In my view, the difference is material. In the first format, it is clear that there will be a principal supply to which certain other activities may be exempt, if closely connected. In the second format, there is an activity, which may or may not be an activity which VAT recognises. Certain goods or services which are closely connected to that activity can be exempt from VAT. The cases HMRC relied on both deal with the first format. CCIL relied on an exemption which used the second format. I can think of at least one CJEU decision on an exemption with the second format where the court concluded that a ‘closely connected’ supply was exempt despite being unable to identify an exempt principal supply.

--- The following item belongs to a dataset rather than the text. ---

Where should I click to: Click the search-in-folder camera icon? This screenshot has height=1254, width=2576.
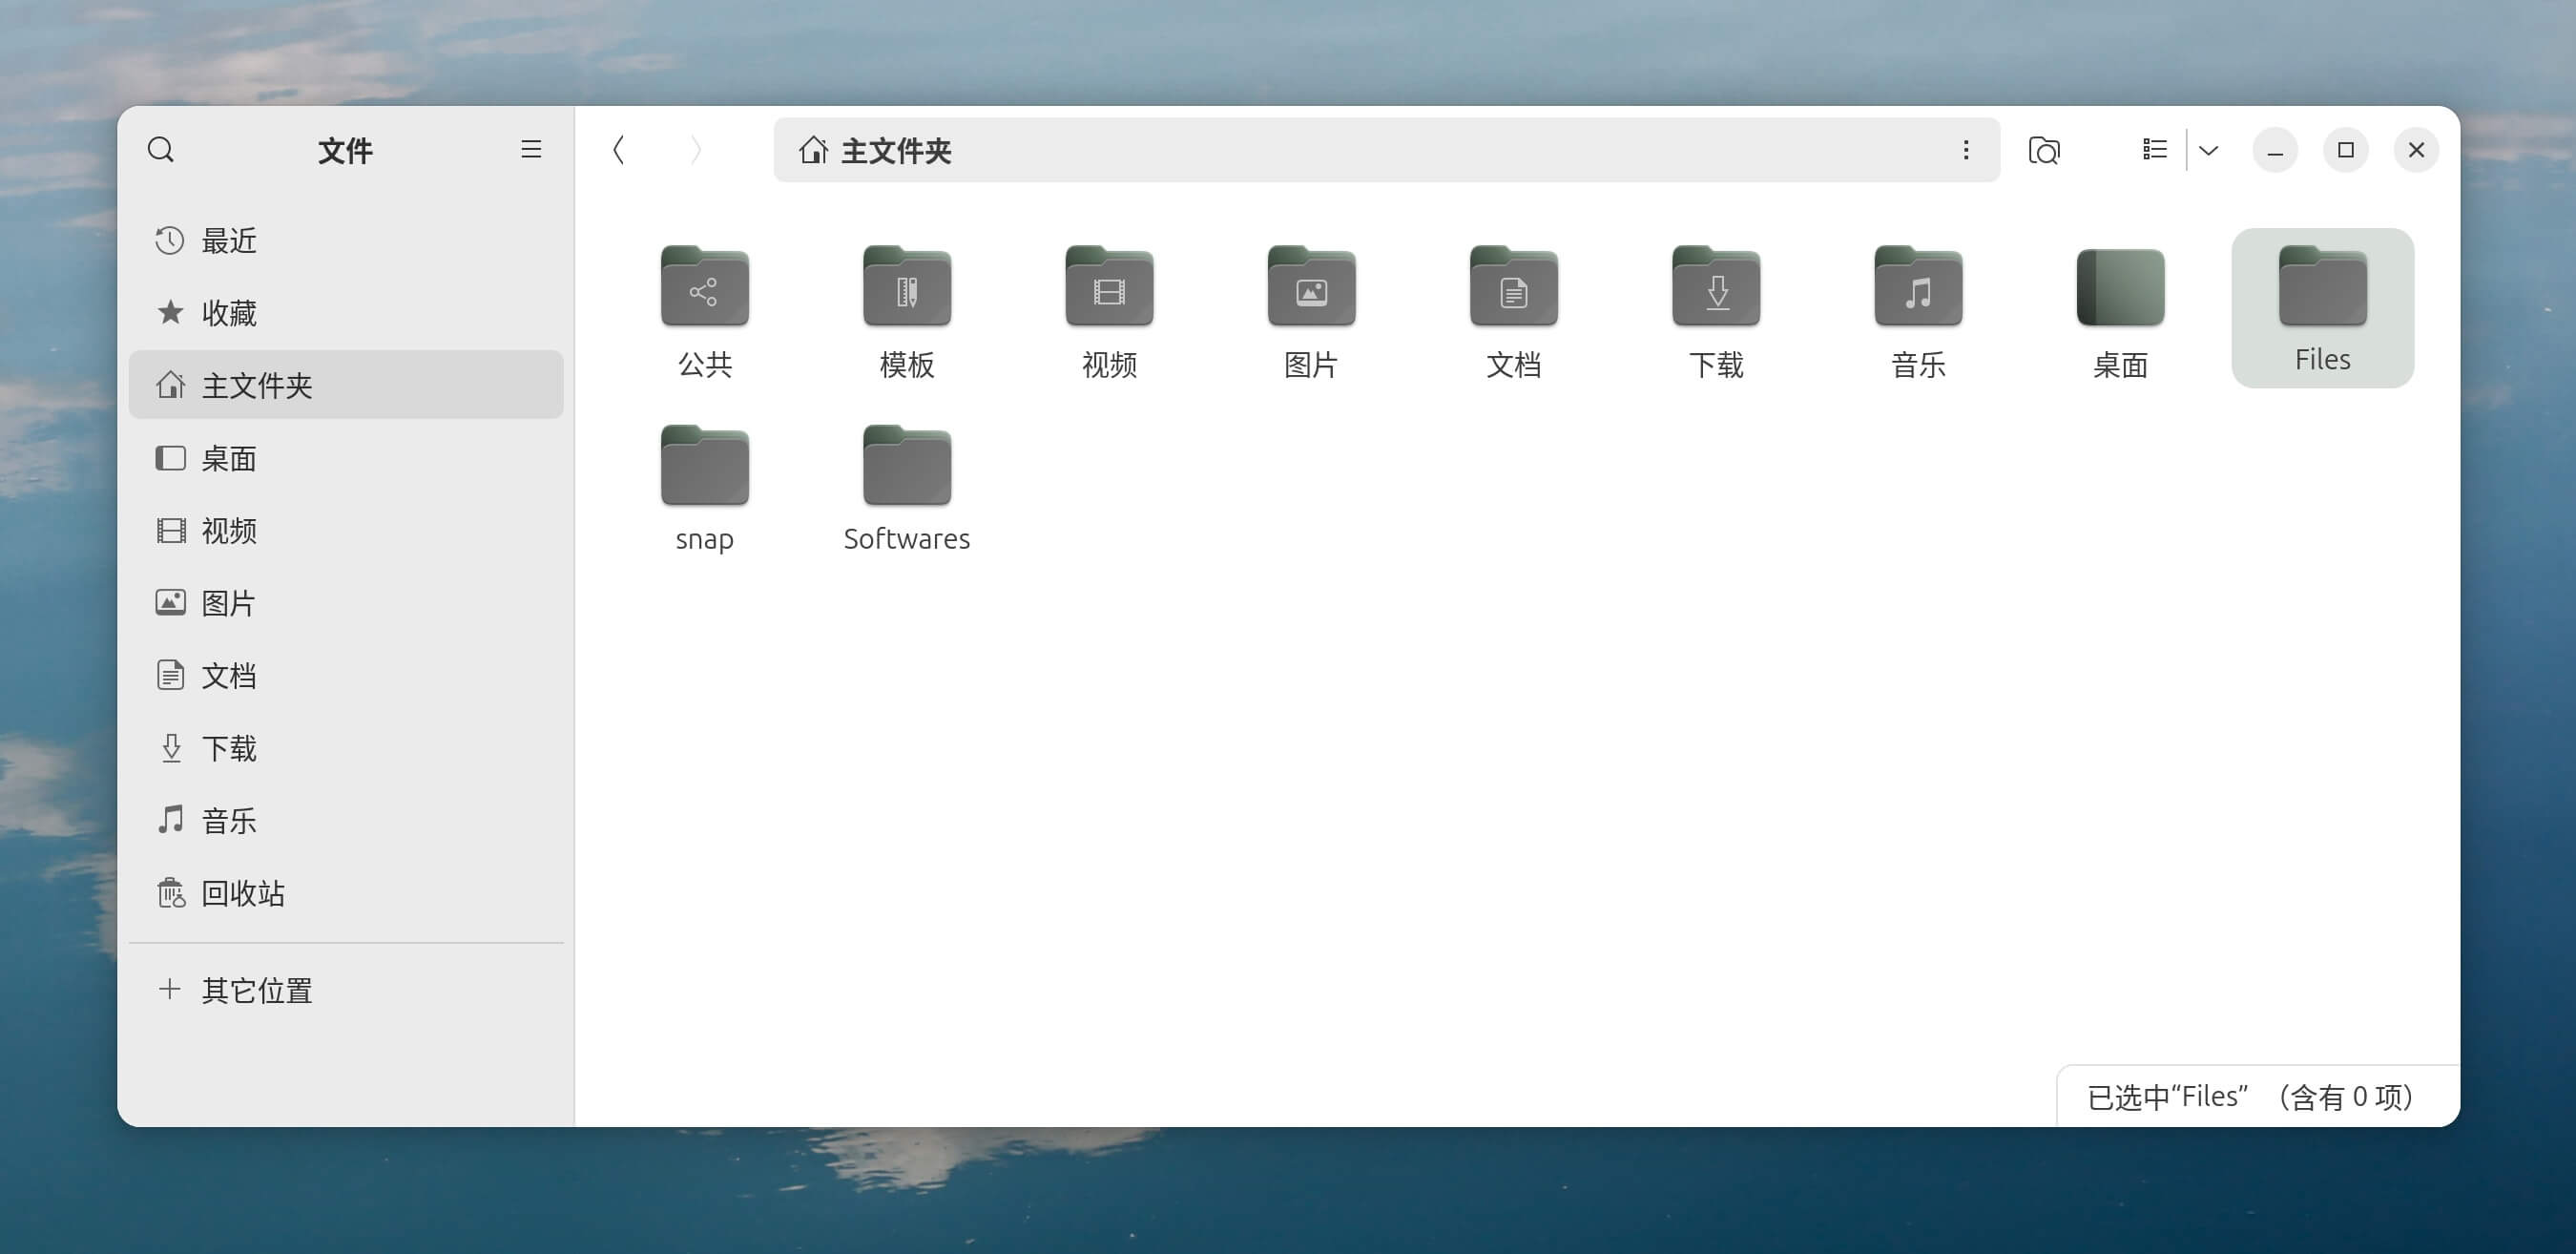[x=2044, y=150]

The consequence of the decision is that disabled people are now bearing a VAT burden on payroll services for their carers. I don’t think that is the intention of the exemption, and it is not an intellectually necessary result.

You might not know this about me...

I am completely and utterly terrified of heights. I mean gibbering in the corner, crying scared of them. A certain social media website keeps putting videos on my feed of someone walking along the snow-covered crest of some mountain ridge somewhere, and I can’t even watch them without getting uncomfortable.